Left and Right versus the press
It wasn’t so long ago that Bernie Sanders supporters hated the press, and Bernie held events that the press was barred from. Much of Bernie’s own stump speech railed against the media. He wanted reform. His first big event after conceding a discussion of how to change the nature of mass media in America. He said instead of a media like we have now–which he insisted was entirely corporate, all of it–we need to have a network run by the Democratic Party to promote a progressive agenda. He wanted a progressive Fox News. Trump wanted, and got, Breitbart. Both Bernie and Trump ran against the media. It’s just that Trump was elected. What you are seeing now is what happens when a campaign that ran on an anti-media platform wins the presidency. The antipathy toward the press in America is equally strong on both ends of the political spectrum. Most people prefer to read or hear only what they agree with, a tendency that has been reinforced by Facebook, where people do not like to see opinions they don’t agree with. Probably at least half the population of the U.S., perhaps a lot more, would support some sort of restrictions on the freedom of the press in this country. It’s just that since Trump is the one in the White House, progressives suddenly love the independent press again. But that creepy totalitarian streak when it comes to the news is not far beneath the American surface, and should another progressive candidate with so little regard for a free media come along like Bernie Sanders (left over from his hard left days, where Marxists cannot abide a free press), then you could have both Democrats and Republicans running against the media, and our tradition of a free press could be in serious jeopardy. Of course, that is a tradition that neither Trump and the alt-right nor most Progressives are particularly attached to.
I think when it comes to Donald Trump on the media, the progressives of America are looking at a hideous, distorted funhouse mirror reflection of their own attitudes toward the media and the First Amendment not too long ago.

What did the president know and when did he know it?

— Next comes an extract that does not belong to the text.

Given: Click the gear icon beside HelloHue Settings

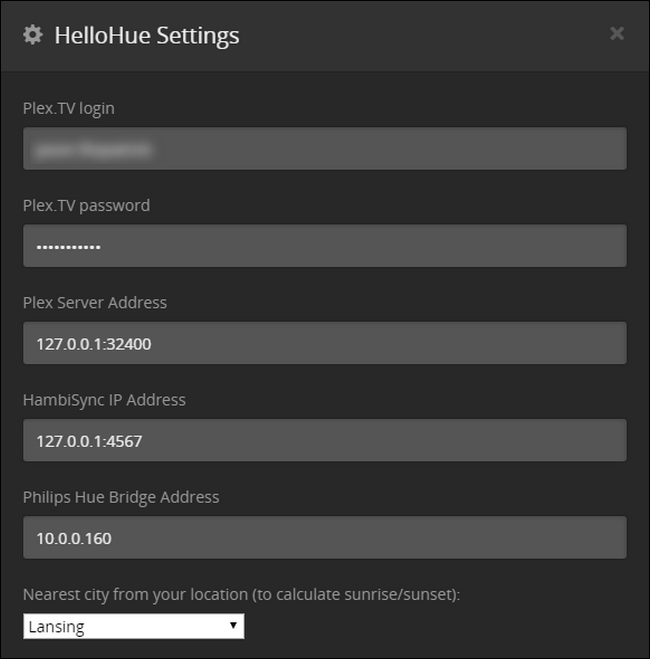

The reporting in the Washington Post makes clear that both Trump AND Pence have been aware that Flynn had been compromised by Russian intelligence, and have been aware for some time. We are not sure now how all the investigating into this will go. The press will be focusing on this with extraordinary intensity and with a White House that leaks like no other….and will now begin gushing like the Oroville Dam. Congressional investigations are inevitable. A special prosecutor seems at some point to be likely. And the FBI and CIA and several other agencies have been investigating as well, indeed, Flynn’s resignation seems to be the result of those investigations. And should both Trump and Pence be found to have been party to a conspiracy to hide the fact that Flynn had been potentially turned by Putin, then both Trump and Pence could be forced to resign. None of this is likely, but it is well within the realm of the possible without resorting to paranoid conspiracy thinking. In which case, unless Pence were to go first and a replacement chosen by Trump before Trump resigned, Paul Ryan, as Speaker of the House, will be president. People are no doubt talking to Ryan about this right now, telling him he has to be ready because there is an outside chance that he will constitutionally required to take the path of president. And that is how weird this is getting, and getting there so fast. Because we simply do not know. How much did the president know, I have heard asked several times on television tonight, and when did he know it. If you are old enough to remember the Watergate hearings, Senator Howard Baker’s double question to John Dean will send chills down your spine. It seems so impossibly unlikely that any of this could happen, but then Watergate began as an odd little burglary, and this seems to be so much more.